# ISO Pineapple dip for shrimp



## texasgirl (May 9, 2005)

Red Lobster has a pineapple dip for their shrimp and I'm trying to find a recipe that matches it. Anyone know what I'm talkin about? And if this is a copy of one that I have somewhere else, so sorry, I posted it and it came back as an error and when I went to search to see if it went through, I couldn't find it


----------



## jennyema (May 9, 2005)

Do you mean the pina colada sauce?

Google  -- copycat recipe "Red Lobster" "pina colada" shrimp sauce

You'll get a number of recipes for it that way


----------



## texasgirl (May 9, 2005)

jennyema said:
			
		

> Do you mean the pina colada sauce?
> 
> Google -- copycat recipe "Red Lobster" "pina colada" shrimp sauce
> 
> You'll get a number of recipes for it that way


 

WOOHOO, thank you, the niece said that's it.


----------



## texasgirl (May 9, 2005)

For anyone else wanting this, here is the one that I found.


*Coconut Shrimp* 

 

Hope it's not too late to post this...it's my favorite!

From Cuisine at Home

31 ct shrimp (or slightly less) with tails on/ peeled ( this easily covers 14 shrimp or so)

Dredge: 
1/2 C cornstarch
1 t Kosher salt
1/4 t Cayenne (more if you're very bold)

Wash:
2 egg whites
1/4 C water - whisked together

Coating:
1 1/2 C shredded unsweetened coconut
3/4 C Panko bread crumbs
1 t Kosher salt

After cleaning shrimp dredge in first mixture, then put through the "wash" and roll in the coating.
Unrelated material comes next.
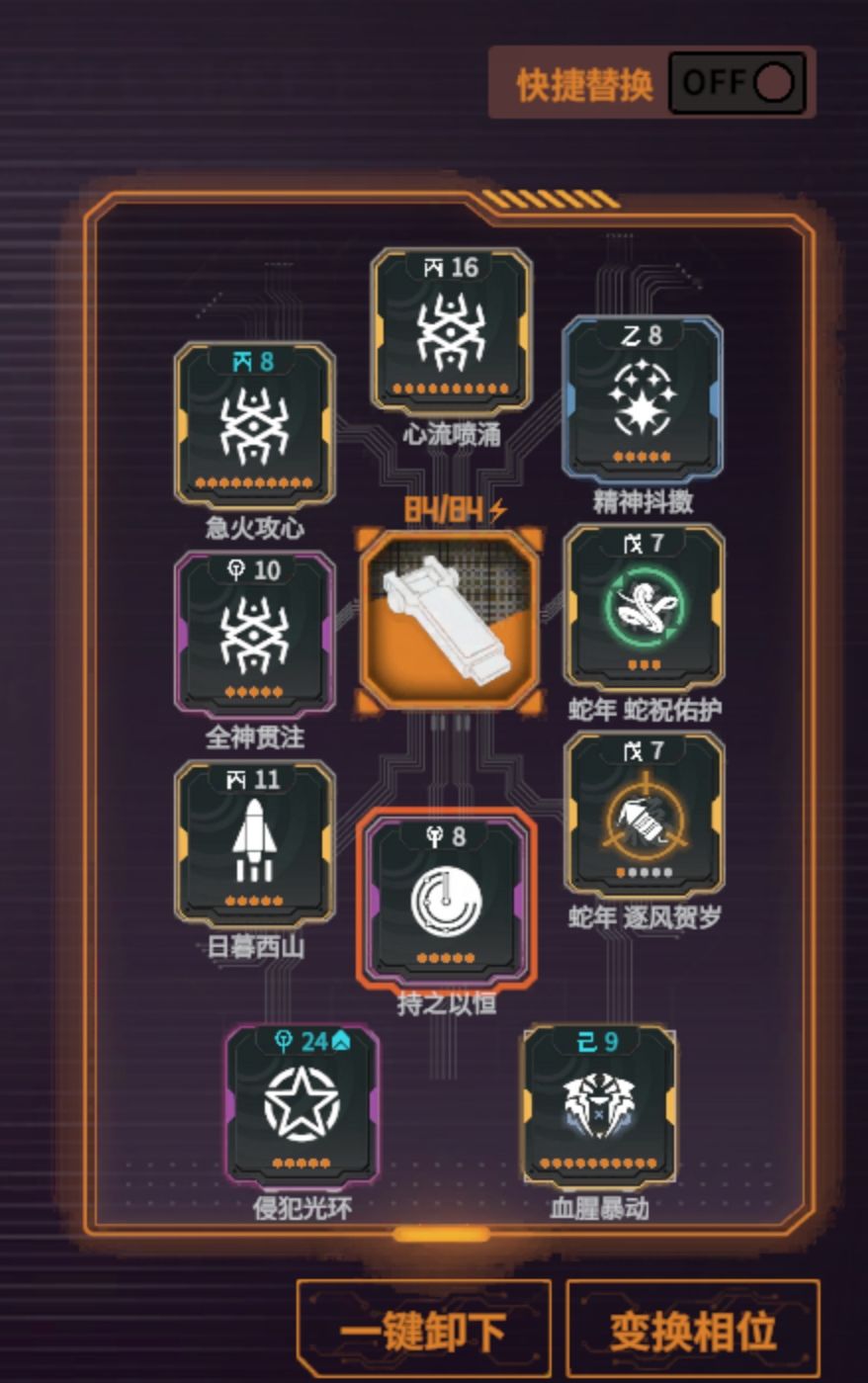868x1383 pixels.
Task: Select the 蛇年 蛇祝佑护 snake chip
Action: (x=644, y=607)
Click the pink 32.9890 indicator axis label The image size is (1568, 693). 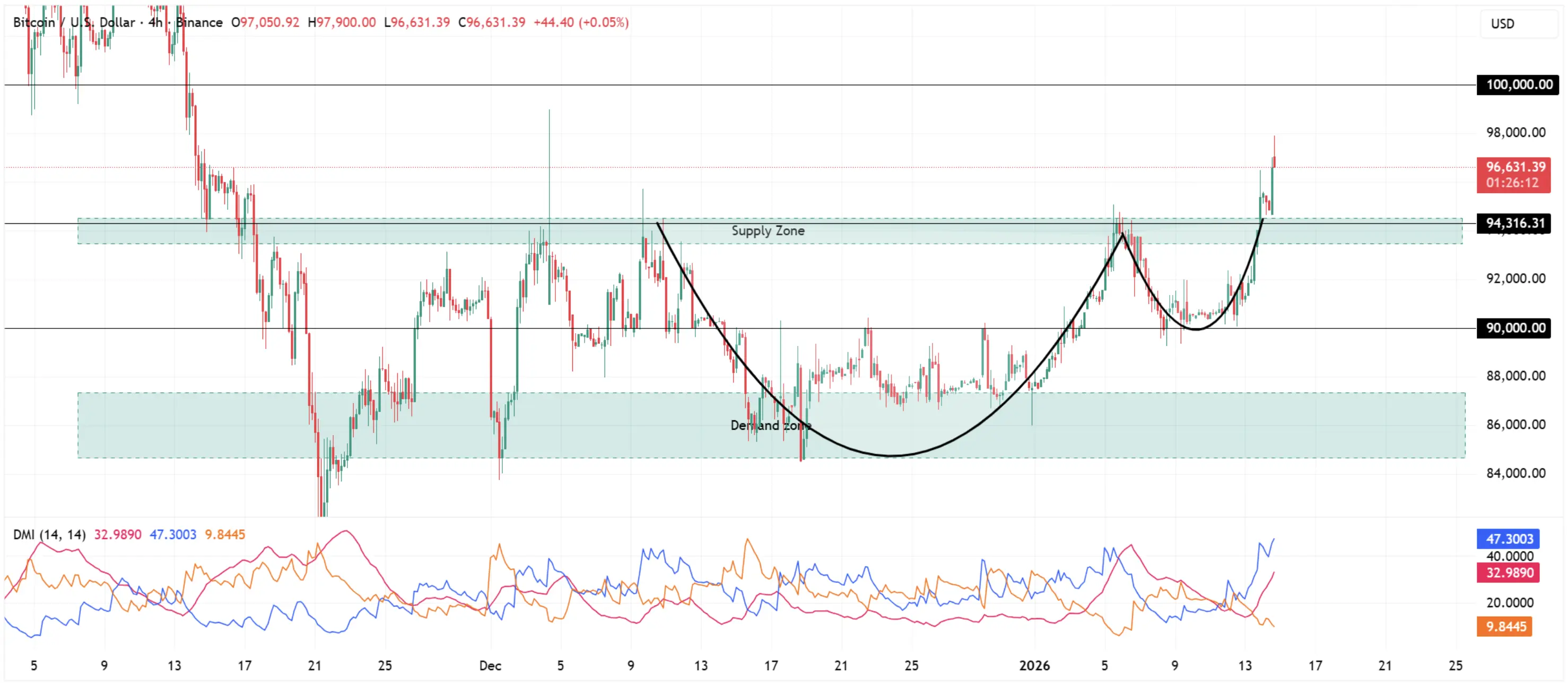click(1509, 573)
While it can be sauteed in a frying pan I prefer to deep fry them in batches.

Dipping sauce:

2 C red bell peppers seeded and chopped 
1 C sugar
1/2 C white wine vinegar
2 t curshed red pepper flakes
2 t fresh ginger, chopped fine or grated
salt to taste.

1 T cornstarch
1 T water

Simmer first 5 ingredients in saucepan over medium-hi heat for 4 - 5 minutes; season w/ salt to taste and puree (I use an imersion blender).

Add cornstarch/water combo and simmer till thickened (about 2 minutes) chill before serving.

*CAUTION* This recipe is addictive...highly addictive - and can lead to pleading and whining from friends and family.


----------



## texasgirl (May 9, 2005)

OOPS, that's the one that I found on the old thread,Here's the one I found on the net for red lobster..




*Red Lobster Parrot Bay Coconut Shrimp *

Ease of Cooking: Advanced Cooking 
Serving Size: varies 

Notes: 
Red Lobster makes the best coconut shrimp. The best part of this dish is the delightful Pina Colada sauce that goes with it. 


1/2 lb. Large Shrimp (butterfly the shrimp) 
1 C. Sweetened Coconut Fakes 
1 C. Plain Bread Crumbs 
1/4 C. Corn Starch (mix with coconut and bread crumbs) 
1/2 C. Pina Colada Mix 
3 Tbs. Captain Morgan Spiced Rum 
1 Tbs. Powder Sugar 
1/2 C. Corn Starch 
Vegetable for deep frying 

Mix bread crumbs, 1/4 cup cornstarch, and coconut in a deep bowl and set aside. Combine Pina Colada mix, powder sugar and Rum in a small mixing bowl and set aside. 

Place 1/2 cup corn starch in a separate bowl. Heat oil for deep frying. Oil is ready for frying shrimp with it reaches 375 degrees. 

Coat shrimp first in corn starch, then into the Pina Colada mix, then dust shrimp in bread crumbs, coconut mixture. Second coating place back into Pina Colada mix, then again into coconut, and then the bread crumb mixture. Place prepared shrimp carefully into hot oil. Fry until golden brown, remove from fryer and drain. 

*Red Lobster Pina Colada Dipping Sauce* 

Notes: 
This goes perfectly with the Red Lobster Parrot Bay Shrimp. 

1 C. Pina Colada Mix (Major Peters mix was used) 
1/4 C. Water 
2 Tbs. Crush Pineapple (drained) 
1 Tbs. + 1 tsp. Sweetened Coconut Flakes 
3 Tbs. + 1 tsp. Powder Sugar 
1+1/2 tsp. Corn Starch 
3 tsp. Cold Water 

Mix Pina Colada, water, crush pineapple, coconut, and powder sugar in a sauce pan. Heat on medium low temperature until sauce begins to simmer, stirring frequently. Let mixture simmer slowly 10 - 12 minutes. Mix corn starch and water together, add to sauce and blend well. Let mixture simmer for 3 - 5 minutes longer while stirring during and after adding cornstarch. Remove from heat and bring to room temperature. Sauce is served at room temperature with Parrot Bay Coconut Shrimp and Parrot Bay Rum Shrimp.


----------



## texasgirl (May 15, 2005)

texasgirl said:
			
		

> OOPS, that's the one that I found on the old thread,Here's the one I found on the net for red lobster..
> 
> 
> 
> ...


 

For anyone that is interested, this stuff was GOOOOD!!!
All of it, the shrimp and the pineapple sauce. I made it tonight for my sons 18th b-day. OMG my baby is 18 
Anyway, this recipe is now TNT.


----------